# k04-01 turbo inlet pipe



## Mk42003 (Jan 6, 2008)

which aftermarket inlet pipe will fit on a k04-001?


----------



## VWBugman00 (Mar 17, 2009)

*Re: k04-01 turbo inlet pipe (Mk42003)*

APR and SAMCO both (maybe Forge). I would suggest going with the Audi 225 TTQ one though. 3" inlet diameter for the 3" housing. They run from $155 to $200 depending on where you shop.


----------



## VWGolfA4 (Apr 5, 2000)

*Re: k04-01 turbo inlet pipe (VWBugman00)*

Interesting, that never crossed my mind...


----------



## NOLA_VDubber (May 24, 2007)

*Re: k04-01 turbo inlet pipe (VWGolfA4)*

Any aftermarket TIP for a ko3s will fit a ko4-001








Edit: are the compressor inlets on both a k04-001 and -02X the sime?


_Modified by NOLA_VDubber at 11:15 AM 3-25-2009_


----------



## VWBugman00 (Mar 17, 2009)

*Re: k04-01 turbo inlet pipe (NOLA_VDubber)*

The compressor inlet size is the same I think, but the part that the MAF housing goes into needs to pass more air, thats why the 3" is suggested. Thats why I suggested that he go with the TTQ's TIP and MAF housing (or the pwrhaus.com one).


----------



## vwrogers (Sep 26, 2004)

_Stored data_.
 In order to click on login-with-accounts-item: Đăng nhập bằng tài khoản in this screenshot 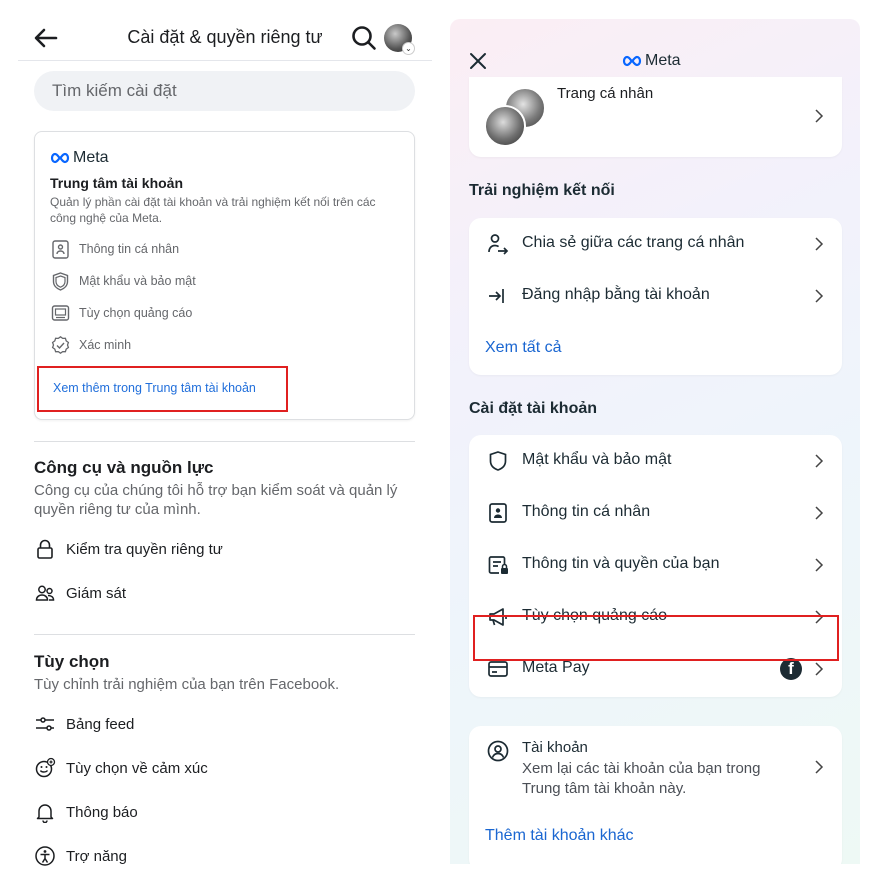, I will do `click(664, 296)`.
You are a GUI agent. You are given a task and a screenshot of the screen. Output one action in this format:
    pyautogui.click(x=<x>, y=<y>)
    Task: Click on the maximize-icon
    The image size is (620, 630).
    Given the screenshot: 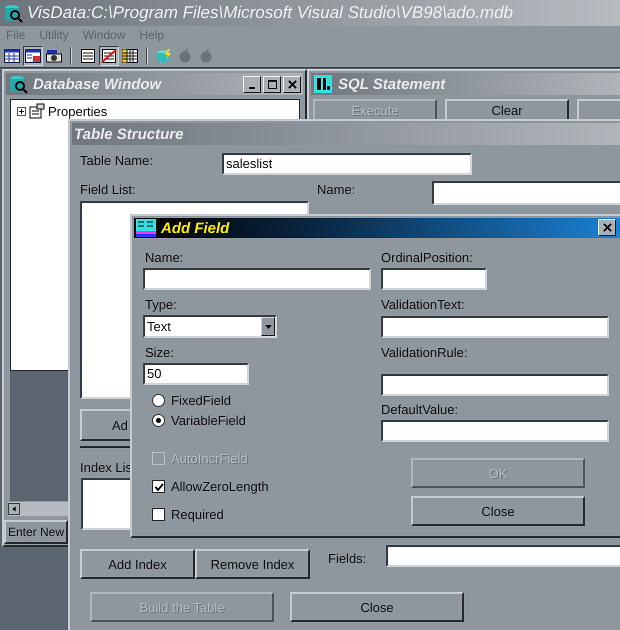 What is the action you would take?
    pyautogui.click(x=272, y=84)
    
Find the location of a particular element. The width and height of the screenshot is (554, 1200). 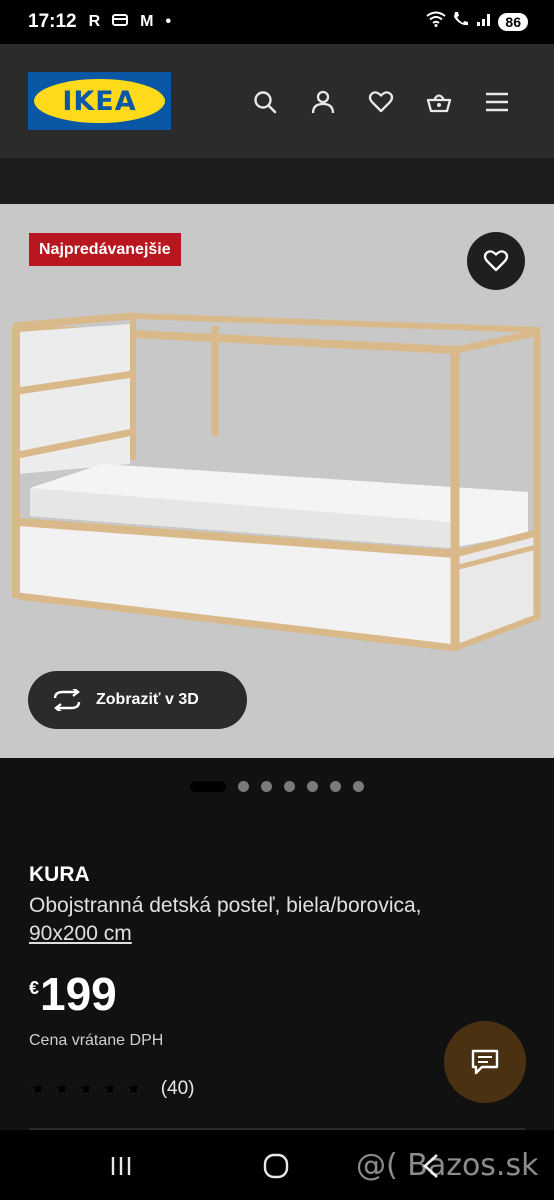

_What is being asked_. Write out the turbo inlet pipe thread again, starting at "APR and SAMCO" and ending at "where you shop.", and swap "SAMCO" for "Mishimoto".

_Result of the exercise_.
APR and Mishimoto both (maybe Forge). I would suggest going with the Audi 225 TTQ one though. 3" inlet diameter for the 3" housing. They run from $155 to $200 depending on where you shop.